A spokesperson for Novartis tells CBC News its gene therapy is priced in the U.S. at approximately 50 per cent less than the current 10-year cost of chronic spinal muscular atrophy treatment, which stops working if a patient stops taking the medication.

"AveXis [a Novartis company] understands families grappling with an SMA diagnosis are in need of promising therapies and has been working to explore all options to provide access wherever possible," spokesperson Samantha Schwarz wrote in an email to CBC News.

"One-time treatment options, compared with reoccurring options over long periods of time, may reduce the burden of disease to patients, families, and the overall health-care systems by replacing repeat, lifetime therapy."

'That's not fair'

The Batistas want a shot at the Novartis lottery. But in order to apply, they have to prove Eva's current treatment is ineffective.

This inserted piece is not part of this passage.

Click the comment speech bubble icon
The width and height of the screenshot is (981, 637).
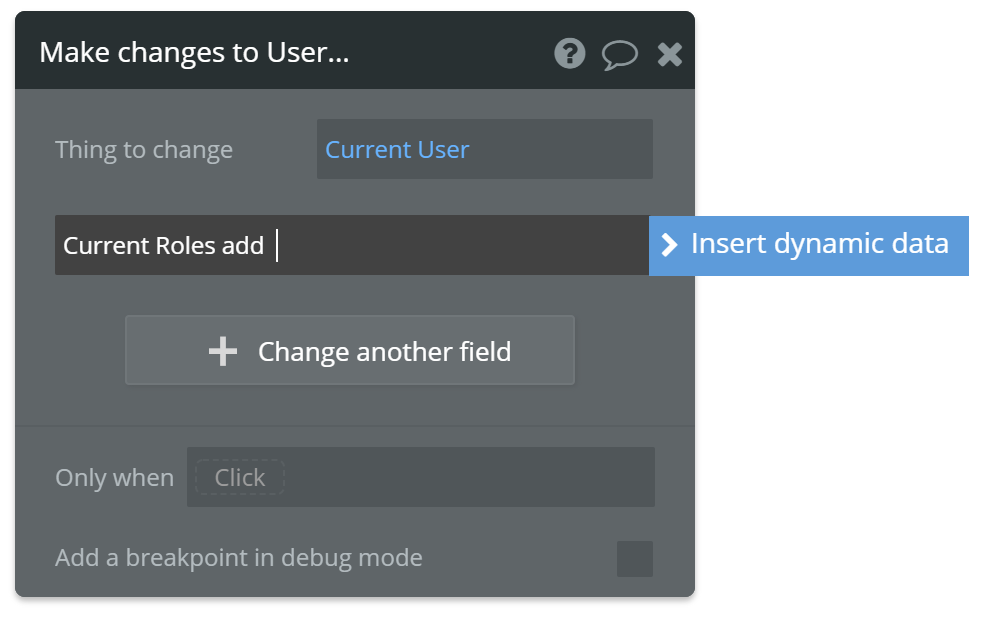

The requirement has befuddled her parents because the treatment they are currently administering, called Spinraza, can only slow down the symptoms, not reverse them.

Paul Smith/CBC
Paul Smith/CBC

Jessica and Ricardo said they can't understand why Eva should be denied a treatment that could drastically improve her life.

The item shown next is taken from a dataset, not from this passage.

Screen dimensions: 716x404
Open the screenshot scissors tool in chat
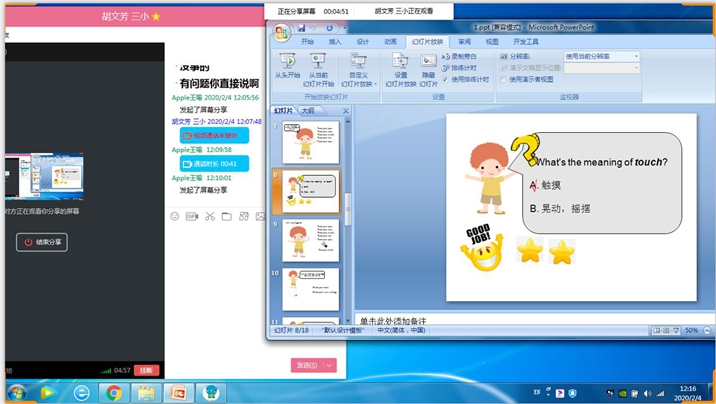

"I would understand a bit better if there wasn't any other alternative, but there is something out there," Jessica said.

"The fact that we can't get access to it. And so she's basically on her last breath — that's not fair."

'It's heartbreaking'

In the meantime, the Batistas can try to get Zolgensma through Health Canada's Special Access Program, but they face similar hurdles.

The Batistas said their doctor has not applied on Eva's behalf because Zolgensma is only granted when conventional therapies have failed. The parents say the doctor doesn't think Eva would have a strong case because she is on Spinraza.

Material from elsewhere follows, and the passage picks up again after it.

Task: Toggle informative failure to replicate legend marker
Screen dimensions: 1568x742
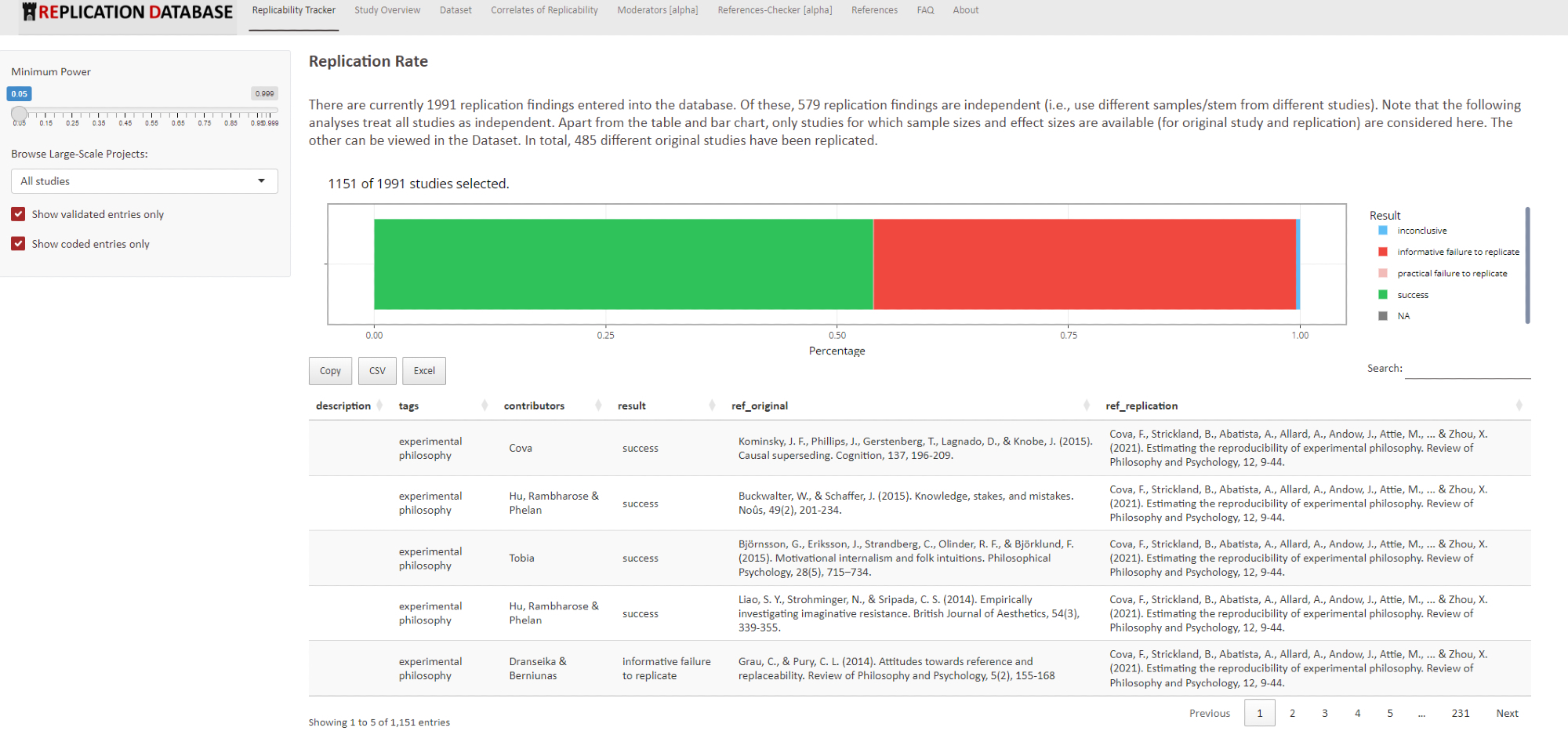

"It's heartbreaking," said Marilyn Gladu, Conservative health critic and MP for the southern Ontario riding of Sarnia-Lambton.

"I would hope that the health minister would intervene with the Special Access Program to allow them to have this drug brought to Canada."

Paul Smith/CBC
Paul Smith/CBC

Gladu is calling for changes to Ottawa's approval process for restricted medications to speed up approvals and lower costs.

'We need a national framework for these orphan drugs'

NDP health critic Jenny Kwan said Eva's case highlights flaws in Canada's health-care system when it comes to what are known as orphan drugs, cutting-edge treatments for rare disorders for which there isn't enough of a market to make them commercially viable without government funds.

"I think this case speaks to exactly the reason why we need a national framework for these orphan drugs," said Kwan, the MP for Vancouver East.

"Nobody should have to depend on the luck of the draw in Canada to access life-saving medication. We're better than that."

The NDP is pushing for a universal pharmacare program that includes access to drugs that treat rare diseases.

Marilyn Gladu Campaign
Marilyn Gladu Campaign

In a statement to CBC News, Thierry Bélair, a spokesperson for Health Minister Patty Hajdu, said the federal government made a commitment in 2019 to spend $500 million per year to help Canadians with rare diseases access drugs not yet approved.

Part of the money is going toward the creation of a national strategy to gather evidence on high-cost drugs for rare diseases and help negotiate lower prices.

"Canadians with rare diseases and those who care for them face unimaginable challenges," Bélair wrote. "Our government is committed to getting them the help they need."

As Ottawa works on a plan, time is running out for Eva and her parents.

"It's not a game," Ricardo said. "If there is something available, why do we have to wait till she's failing and in her last moments?"